Material:

——

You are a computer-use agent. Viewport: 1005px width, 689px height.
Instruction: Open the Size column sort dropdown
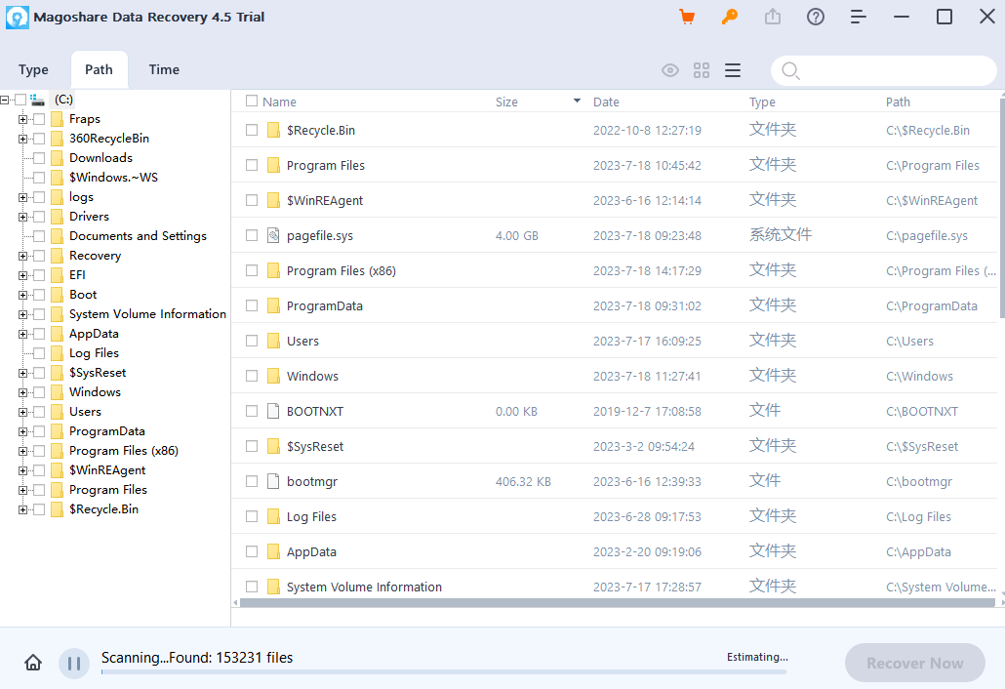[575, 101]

——

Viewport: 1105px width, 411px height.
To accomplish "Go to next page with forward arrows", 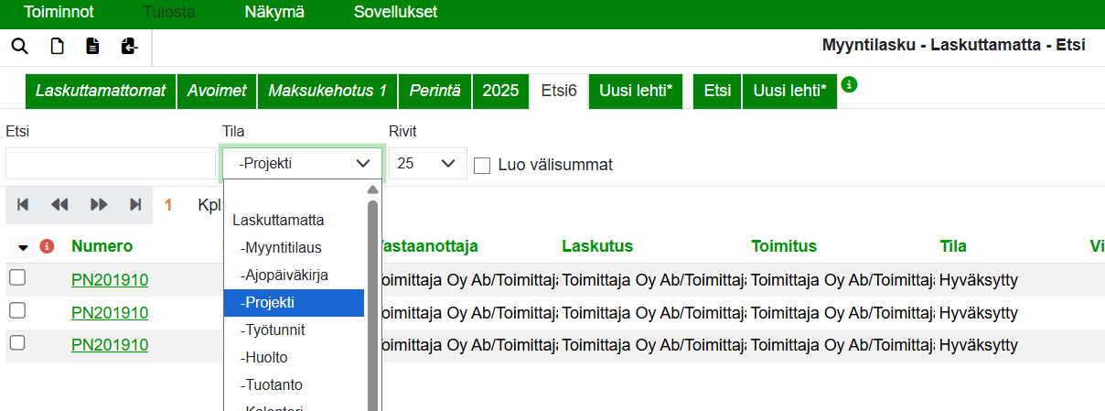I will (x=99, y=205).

——

Task details:
State how many lines of the material above contain the string "width". Give only the number.

Task output:
2